You can have more than one qualified plan, but your contributions to all the plans must not total more than the overall limits discussed under
Contributions and Employer Deduction, later.
Defined Contribution Plan
A defined contribution plan provides an individual account for each participant in the plan. It provides benefits to a participant largely based on
the amount contributed to that participant's account. Benefits are also affected by any income, expenses, gains, losses, and forfeitures of other
accounts that may be allocated to an account. A defined contribution plan can be either a profit-sharing plan or a money purchase pension plan.
Profit-sharing plan.
A profit-sharing plan is a plan for sharing your business profits with your employees. However, you do not have to make contributions out of net
profits to have a profit-sharing plan.
The plan does not need to provide a definite formula for figuring the profits to be shared. But, if there is no formula, there must be systematic
and substantial contributions.
The plan must provide a definite formula for allocating the contribution among the participants and for distributing the accumulated funds to the
employees after they reach a certain age, after a fixed number of years, or upon certain other occurrences.

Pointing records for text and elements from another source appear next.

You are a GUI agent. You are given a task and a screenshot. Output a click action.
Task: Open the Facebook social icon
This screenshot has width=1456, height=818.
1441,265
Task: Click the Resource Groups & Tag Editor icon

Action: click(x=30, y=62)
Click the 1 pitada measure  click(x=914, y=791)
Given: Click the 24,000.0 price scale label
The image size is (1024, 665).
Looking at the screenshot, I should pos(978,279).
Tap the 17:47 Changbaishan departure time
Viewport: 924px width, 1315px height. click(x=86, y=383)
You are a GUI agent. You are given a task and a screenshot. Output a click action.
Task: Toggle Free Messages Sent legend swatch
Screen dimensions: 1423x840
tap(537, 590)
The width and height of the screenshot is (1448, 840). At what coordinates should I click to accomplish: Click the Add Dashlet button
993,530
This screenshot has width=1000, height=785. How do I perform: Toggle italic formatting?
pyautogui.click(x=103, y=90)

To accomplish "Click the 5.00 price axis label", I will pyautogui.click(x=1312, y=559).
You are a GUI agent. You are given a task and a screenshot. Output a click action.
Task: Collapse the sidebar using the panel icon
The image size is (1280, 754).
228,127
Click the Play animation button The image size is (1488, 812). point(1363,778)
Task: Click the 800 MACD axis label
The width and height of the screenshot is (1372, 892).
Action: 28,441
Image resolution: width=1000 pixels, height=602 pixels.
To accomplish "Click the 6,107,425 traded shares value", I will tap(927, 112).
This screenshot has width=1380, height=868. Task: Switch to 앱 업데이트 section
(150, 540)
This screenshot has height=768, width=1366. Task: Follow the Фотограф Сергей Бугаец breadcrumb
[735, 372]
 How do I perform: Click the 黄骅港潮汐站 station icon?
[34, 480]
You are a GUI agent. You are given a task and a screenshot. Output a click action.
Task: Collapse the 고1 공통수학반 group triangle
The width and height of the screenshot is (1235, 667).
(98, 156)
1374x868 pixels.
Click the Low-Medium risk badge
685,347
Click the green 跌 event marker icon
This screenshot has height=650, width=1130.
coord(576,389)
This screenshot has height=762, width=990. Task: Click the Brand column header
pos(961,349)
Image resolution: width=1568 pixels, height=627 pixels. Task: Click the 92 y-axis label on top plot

In general, you can be more flexible in making contributions to a profit-sharing plan than to a money purchase pension plan (discussed next) or a
defined benefit plan (discussed later). But the maximum deductible contribution may be less under a profit-sharing plan (see Limits on
Contributions and Benefits, later).
Forfeitures under a profit-sharing plan can be allocated to the accounts of remaining participants in a nondiscriminatory way or they can be used
to reduce your contributions.
Money purchase pension plan.
Contributions to a money purchase pension plan are fixed and are not based on your business profits. For example, if the plan requires that
contributions be 10% of the participants' compensation without regard to whether you have profits (or the self-employed person has earned income), the
plan is a money purchase pension plan. This applies even though the compensation of a self-employed individual as a participant is based on earned
income derived from business profits.
Defined Benefit Plan
A defined benefit plan is any plan that is not a defined contribution plan. Contributions to a defined benefit plan are based on what is needed to
provide definitely determinable benefits to plan participants. Actuarial assumptions and computations are required to figure these contributions.
Generally, you will need continuing professional help to have a defined benefit plan.
Forfeitures under a defined benefit plan cannot be used to increase the benefits any employee would otherwise receive under the plan. Forfeitures
must be used instead to reduce employer contributions.